The length of a message body is determined by one of the following (in order of precedence):

  1. Any response to a HEAD request and any response with a 1xx (Informational), 204 (No Content), or 304 (Not Modified) status code is always terminated by the first empty line after the header fields, regardless of the header fields present in the message, and thus cannot contain a message body.

  2. Any 2xx (Successful) response to a CONNECT request implies that the connection will become a tunnel immediately after the empty line that concludes the header fields. A client MUST ignore any Content-Length or Transfer-Encoding header fields received in such a message.

  3. If a Transfer-Encoding header field is present and the chunked transfer coding (Section 4.1) is the final encoding, the message body length is determined by reading and decoding the chunked data until the transfer coding indicates the data is complete.

    If a Transfer-Encoding header field is present in a response and the chunked transfer coding is not the final encoding, the message body length is determined by reading the connection until it is closed by the server. If a Transfer-Encoding header field is present in a request and the chunked transfer coding is not the final encoding, the message body length cannot be determined reliably; the server MUST respond with the 400 (Bad Request) status code and then close the connection.

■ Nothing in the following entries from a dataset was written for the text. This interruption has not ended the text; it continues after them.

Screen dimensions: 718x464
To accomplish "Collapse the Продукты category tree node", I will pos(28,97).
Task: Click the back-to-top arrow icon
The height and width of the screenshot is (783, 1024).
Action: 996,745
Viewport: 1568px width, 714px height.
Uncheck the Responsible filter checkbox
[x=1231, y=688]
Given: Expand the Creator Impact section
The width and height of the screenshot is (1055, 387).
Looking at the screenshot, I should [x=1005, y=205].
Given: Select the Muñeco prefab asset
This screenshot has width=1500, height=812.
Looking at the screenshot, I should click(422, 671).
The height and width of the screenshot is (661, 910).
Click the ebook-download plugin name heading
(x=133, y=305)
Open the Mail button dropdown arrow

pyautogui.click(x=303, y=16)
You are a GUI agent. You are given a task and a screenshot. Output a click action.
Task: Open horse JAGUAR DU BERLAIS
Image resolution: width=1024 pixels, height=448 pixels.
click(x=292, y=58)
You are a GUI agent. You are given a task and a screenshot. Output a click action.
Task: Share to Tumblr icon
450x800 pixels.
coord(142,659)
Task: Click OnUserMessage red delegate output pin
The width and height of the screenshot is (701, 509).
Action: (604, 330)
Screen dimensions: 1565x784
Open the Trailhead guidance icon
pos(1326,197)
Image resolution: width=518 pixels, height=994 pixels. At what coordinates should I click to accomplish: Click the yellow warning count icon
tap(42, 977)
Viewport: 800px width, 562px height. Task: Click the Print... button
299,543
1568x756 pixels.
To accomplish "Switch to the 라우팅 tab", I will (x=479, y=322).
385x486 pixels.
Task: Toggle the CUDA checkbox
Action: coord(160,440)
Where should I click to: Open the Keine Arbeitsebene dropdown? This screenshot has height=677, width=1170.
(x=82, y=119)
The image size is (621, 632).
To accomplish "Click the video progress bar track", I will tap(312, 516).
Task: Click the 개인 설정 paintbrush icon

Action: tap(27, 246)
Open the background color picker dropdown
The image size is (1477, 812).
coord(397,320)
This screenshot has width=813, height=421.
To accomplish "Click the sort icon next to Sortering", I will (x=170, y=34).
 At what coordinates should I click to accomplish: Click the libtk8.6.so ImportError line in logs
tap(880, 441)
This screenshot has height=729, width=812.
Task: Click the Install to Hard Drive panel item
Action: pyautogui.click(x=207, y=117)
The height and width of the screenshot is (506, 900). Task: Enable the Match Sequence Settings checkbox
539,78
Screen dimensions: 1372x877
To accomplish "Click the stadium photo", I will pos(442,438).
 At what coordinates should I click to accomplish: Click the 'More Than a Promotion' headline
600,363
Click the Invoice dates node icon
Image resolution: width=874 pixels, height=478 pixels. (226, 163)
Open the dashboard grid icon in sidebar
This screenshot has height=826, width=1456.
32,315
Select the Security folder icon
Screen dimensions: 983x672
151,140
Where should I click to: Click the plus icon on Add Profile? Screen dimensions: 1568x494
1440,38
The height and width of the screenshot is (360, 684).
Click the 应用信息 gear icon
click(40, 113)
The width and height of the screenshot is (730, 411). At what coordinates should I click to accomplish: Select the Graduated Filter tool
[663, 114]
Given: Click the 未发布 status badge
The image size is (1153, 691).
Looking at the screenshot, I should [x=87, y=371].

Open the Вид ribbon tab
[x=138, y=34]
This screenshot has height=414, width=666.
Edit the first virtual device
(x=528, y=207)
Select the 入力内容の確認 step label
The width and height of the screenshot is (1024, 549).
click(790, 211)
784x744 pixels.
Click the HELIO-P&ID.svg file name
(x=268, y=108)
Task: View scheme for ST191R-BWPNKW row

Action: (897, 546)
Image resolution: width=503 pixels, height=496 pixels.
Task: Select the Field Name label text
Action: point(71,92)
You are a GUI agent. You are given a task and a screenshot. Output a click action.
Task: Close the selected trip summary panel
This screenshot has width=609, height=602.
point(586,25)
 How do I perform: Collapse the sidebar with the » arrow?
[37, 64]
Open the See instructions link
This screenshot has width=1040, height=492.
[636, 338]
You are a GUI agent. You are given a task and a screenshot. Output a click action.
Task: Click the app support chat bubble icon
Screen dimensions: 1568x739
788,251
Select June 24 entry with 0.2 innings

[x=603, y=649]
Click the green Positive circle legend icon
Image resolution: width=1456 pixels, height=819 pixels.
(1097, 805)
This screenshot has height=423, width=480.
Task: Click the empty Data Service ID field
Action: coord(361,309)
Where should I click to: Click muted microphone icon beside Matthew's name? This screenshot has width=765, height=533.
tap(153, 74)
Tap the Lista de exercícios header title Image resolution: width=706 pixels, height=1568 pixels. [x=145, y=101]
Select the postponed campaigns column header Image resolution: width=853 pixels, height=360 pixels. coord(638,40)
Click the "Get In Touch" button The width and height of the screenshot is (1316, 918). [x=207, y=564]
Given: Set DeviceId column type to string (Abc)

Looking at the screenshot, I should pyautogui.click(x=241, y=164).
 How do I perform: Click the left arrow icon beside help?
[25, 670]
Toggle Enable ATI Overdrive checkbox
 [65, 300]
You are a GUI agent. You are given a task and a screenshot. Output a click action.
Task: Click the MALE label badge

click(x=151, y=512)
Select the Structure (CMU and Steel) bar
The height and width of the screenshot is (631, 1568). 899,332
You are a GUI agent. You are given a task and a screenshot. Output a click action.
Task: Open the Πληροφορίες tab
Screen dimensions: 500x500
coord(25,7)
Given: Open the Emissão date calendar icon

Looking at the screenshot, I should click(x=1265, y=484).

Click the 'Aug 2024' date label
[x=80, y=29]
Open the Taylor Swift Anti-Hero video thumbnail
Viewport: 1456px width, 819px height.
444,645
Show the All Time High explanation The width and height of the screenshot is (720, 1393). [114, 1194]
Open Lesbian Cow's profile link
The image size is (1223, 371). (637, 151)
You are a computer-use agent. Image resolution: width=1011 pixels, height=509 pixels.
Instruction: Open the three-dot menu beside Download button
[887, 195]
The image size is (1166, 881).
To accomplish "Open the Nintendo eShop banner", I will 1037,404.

    If a message is received with both a Transfer-Encoding and a Content-Length header field, the Transfer-Encoding overrides the Content-Length. Such a message might indicate an attempt to perform request smuggling (Section 9.5) or response splitting (Section 9.4) and ought to be handled as an error. A sender MUST remove the received Content-Length field prior to forwarding such a message downstream.

  4. If a message is received without Transfer-Encoding and with either multiple Content-Length header fields having differing field-values or a single Content-Length header field having an invalid value, then the message framing is invalid and the recipient MUST treat it as an unrecoverable error. If this is a request message, the server MUST respond with a 400 (Bad Request) status code and then close the connection. If this is a response message received by a proxy, the proxy MUST close the connection to the server, discard the received response, and send a 502 (Bad Gateway) response to the client. If this is a response message received by a user agent, the user agent MUST close the connection to the server and discard the received response.

  5. If a valid Content-Length header field is present without Transfer-Encoding, its decimal value defines the expected message body length in octets. If the sender closes the connection or the recipient times out before the indicated number of octets are received, the recipient MUST consider the message to be incomplete and close the connection.

  6. If this is a request message and none of the above are true, then the message body length is zero (no message body is present).

  7. Otherwise, this is a response message without a declared message body length, so the message body length is determined by the number of octets received prior to the server closing the connection.

When the server omits the content-length header, it has to use one of the other mechanisms to indicate the end of the message.

So to answer your question: scenarios 3 (chunking) and 7 (reading until the server closes the connection) are the ones where the client doesn't know the length on beforehand.